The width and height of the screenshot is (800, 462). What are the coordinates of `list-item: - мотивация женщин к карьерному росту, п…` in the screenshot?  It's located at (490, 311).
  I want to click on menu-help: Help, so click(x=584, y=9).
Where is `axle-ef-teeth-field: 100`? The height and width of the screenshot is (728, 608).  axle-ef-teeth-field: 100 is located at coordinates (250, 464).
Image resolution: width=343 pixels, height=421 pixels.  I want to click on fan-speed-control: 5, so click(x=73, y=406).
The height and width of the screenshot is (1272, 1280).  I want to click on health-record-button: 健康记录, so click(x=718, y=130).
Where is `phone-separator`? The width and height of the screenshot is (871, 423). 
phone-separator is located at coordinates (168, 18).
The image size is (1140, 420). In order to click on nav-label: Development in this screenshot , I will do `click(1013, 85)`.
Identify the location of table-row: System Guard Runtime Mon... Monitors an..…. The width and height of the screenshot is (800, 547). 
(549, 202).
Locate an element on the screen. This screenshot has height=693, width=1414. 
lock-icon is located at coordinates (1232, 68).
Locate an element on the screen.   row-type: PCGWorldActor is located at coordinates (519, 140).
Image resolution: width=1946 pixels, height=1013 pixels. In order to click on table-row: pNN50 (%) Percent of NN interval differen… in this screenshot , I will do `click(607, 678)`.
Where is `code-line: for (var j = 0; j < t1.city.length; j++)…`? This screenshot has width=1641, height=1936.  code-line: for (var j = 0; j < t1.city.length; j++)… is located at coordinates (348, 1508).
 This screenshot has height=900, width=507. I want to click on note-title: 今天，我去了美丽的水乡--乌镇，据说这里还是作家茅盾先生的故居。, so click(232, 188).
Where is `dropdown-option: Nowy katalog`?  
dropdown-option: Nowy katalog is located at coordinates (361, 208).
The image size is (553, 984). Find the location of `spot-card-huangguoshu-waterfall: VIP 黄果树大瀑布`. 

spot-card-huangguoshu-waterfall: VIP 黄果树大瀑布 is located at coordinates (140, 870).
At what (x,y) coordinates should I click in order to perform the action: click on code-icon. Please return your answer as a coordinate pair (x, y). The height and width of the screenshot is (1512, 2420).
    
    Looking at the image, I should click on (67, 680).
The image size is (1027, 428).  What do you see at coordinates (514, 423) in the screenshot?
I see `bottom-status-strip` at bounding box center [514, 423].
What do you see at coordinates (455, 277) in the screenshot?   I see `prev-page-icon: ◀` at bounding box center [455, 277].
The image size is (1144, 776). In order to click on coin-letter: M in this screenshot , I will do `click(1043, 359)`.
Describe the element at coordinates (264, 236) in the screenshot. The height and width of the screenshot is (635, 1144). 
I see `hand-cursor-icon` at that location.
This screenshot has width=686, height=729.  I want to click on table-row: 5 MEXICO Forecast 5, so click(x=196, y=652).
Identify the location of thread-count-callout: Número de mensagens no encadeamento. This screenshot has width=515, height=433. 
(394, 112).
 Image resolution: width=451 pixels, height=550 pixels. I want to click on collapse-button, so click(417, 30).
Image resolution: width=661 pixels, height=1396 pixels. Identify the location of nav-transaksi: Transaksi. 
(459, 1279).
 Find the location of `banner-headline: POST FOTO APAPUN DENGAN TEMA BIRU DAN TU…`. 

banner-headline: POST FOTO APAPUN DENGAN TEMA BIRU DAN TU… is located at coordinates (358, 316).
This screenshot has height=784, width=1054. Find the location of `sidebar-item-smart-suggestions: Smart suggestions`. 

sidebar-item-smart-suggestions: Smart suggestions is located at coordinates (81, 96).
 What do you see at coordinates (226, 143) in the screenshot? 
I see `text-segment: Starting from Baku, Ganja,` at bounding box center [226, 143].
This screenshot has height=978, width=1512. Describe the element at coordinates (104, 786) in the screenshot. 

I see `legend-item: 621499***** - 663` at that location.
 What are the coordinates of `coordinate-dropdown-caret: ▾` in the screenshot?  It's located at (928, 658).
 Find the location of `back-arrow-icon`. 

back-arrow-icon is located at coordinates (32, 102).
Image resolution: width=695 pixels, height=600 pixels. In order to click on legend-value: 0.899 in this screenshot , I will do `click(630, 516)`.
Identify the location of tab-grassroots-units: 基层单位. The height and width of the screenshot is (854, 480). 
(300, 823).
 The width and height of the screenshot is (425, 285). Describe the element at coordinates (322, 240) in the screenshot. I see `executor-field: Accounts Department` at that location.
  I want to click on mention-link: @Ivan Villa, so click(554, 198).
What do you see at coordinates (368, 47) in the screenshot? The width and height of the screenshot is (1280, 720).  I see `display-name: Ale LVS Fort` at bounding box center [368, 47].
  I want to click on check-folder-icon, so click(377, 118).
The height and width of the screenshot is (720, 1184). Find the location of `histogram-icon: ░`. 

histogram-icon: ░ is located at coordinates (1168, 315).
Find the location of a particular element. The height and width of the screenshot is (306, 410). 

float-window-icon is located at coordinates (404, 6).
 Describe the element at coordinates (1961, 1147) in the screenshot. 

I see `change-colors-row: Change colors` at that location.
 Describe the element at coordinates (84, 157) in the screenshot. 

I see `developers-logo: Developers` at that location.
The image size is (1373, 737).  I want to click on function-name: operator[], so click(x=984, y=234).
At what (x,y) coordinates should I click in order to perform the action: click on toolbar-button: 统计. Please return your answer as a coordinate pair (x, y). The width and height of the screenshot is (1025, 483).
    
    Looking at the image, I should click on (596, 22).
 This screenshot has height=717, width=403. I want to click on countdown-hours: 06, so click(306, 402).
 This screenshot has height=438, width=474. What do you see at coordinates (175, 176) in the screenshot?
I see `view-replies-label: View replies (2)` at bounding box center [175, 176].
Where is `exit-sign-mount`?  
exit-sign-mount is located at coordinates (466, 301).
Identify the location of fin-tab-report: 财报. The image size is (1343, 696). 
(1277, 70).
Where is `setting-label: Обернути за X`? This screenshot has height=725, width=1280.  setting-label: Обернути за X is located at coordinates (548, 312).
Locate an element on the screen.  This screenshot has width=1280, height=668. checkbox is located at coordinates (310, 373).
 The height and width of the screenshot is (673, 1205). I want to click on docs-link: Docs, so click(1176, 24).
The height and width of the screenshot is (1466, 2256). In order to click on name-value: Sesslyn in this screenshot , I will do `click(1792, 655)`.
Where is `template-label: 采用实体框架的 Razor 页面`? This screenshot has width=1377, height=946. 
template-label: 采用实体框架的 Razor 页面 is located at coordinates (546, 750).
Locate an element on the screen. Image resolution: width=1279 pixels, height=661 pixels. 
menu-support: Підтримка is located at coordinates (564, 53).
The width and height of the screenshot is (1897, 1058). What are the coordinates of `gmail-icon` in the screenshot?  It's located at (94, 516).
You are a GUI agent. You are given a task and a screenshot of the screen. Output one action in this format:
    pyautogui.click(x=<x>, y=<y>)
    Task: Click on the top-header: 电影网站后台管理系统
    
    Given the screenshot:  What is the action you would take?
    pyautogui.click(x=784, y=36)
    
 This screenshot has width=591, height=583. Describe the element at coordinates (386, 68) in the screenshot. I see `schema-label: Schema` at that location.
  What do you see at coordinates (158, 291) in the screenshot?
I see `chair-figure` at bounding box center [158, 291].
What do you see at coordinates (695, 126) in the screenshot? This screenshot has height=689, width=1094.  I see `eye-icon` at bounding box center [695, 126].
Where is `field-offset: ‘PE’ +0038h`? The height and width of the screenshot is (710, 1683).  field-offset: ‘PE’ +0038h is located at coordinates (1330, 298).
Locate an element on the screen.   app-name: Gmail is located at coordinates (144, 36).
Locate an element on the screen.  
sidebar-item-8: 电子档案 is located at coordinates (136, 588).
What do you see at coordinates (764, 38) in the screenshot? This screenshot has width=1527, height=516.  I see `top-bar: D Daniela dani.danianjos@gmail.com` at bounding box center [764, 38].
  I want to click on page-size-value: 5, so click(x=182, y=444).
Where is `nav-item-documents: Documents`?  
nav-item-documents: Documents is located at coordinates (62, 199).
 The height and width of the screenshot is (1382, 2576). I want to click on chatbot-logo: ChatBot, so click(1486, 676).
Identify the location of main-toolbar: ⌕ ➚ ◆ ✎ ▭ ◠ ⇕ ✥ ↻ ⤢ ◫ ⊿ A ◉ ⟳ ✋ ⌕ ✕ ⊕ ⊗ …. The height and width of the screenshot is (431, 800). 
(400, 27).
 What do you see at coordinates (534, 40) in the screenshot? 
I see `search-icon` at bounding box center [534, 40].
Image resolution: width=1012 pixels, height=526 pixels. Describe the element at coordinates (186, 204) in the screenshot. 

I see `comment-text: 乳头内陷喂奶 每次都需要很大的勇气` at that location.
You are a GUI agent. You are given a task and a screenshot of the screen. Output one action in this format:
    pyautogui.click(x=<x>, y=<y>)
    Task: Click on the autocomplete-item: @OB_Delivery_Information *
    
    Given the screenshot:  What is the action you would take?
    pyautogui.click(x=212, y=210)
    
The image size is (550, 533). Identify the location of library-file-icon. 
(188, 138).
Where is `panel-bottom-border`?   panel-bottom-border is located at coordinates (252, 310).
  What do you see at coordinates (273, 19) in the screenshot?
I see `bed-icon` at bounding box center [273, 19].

Work task: Return the data unchanged, from the line containing "I want to click on page-size-value: 5, so" through the last line of the data, including both of those lines.

Result below:
  I want to click on page-size-value: 5, so click(x=182, y=444).
Where is `nav-item-documents: Documents`?  
nav-item-documents: Documents is located at coordinates (62, 199).
 The height and width of the screenshot is (1382, 2576). I want to click on chatbot-logo: ChatBot, so click(1486, 676).
Identify the location of main-toolbar: ⌕ ➚ ◆ ✎ ▭ ◠ ⇕ ✥ ↻ ⤢ ◫ ⊿ A ◉ ⟳ ✋ ⌕ ✕ ⊕ ⊗ …. The height and width of the screenshot is (431, 800). 
(400, 27).
 What do you see at coordinates (534, 40) in the screenshot? 
I see `search-icon` at bounding box center [534, 40].
Image resolution: width=1012 pixels, height=526 pixels. Describe the element at coordinates (186, 204) in the screenshot. 

I see `comment-text: 乳头内陷喂奶 每次都需要很大的勇气` at that location.
You are a GUI agent. You are given a task and a screenshot of the screen. Output one action in this format:
    pyautogui.click(x=<x>, y=<y>)
    Task: Click on the autocomplete-item: @OB_Delivery_Information *
    
    Given the screenshot:  What is the action you would take?
    pyautogui.click(x=212, y=210)
    
The image size is (550, 533). Identify the location of library-file-icon. 
(188, 138).
Where is `panel-bottom-border`?   panel-bottom-border is located at coordinates (252, 310).
  What do you see at coordinates (273, 19) in the screenshot?
I see `bed-icon` at bounding box center [273, 19].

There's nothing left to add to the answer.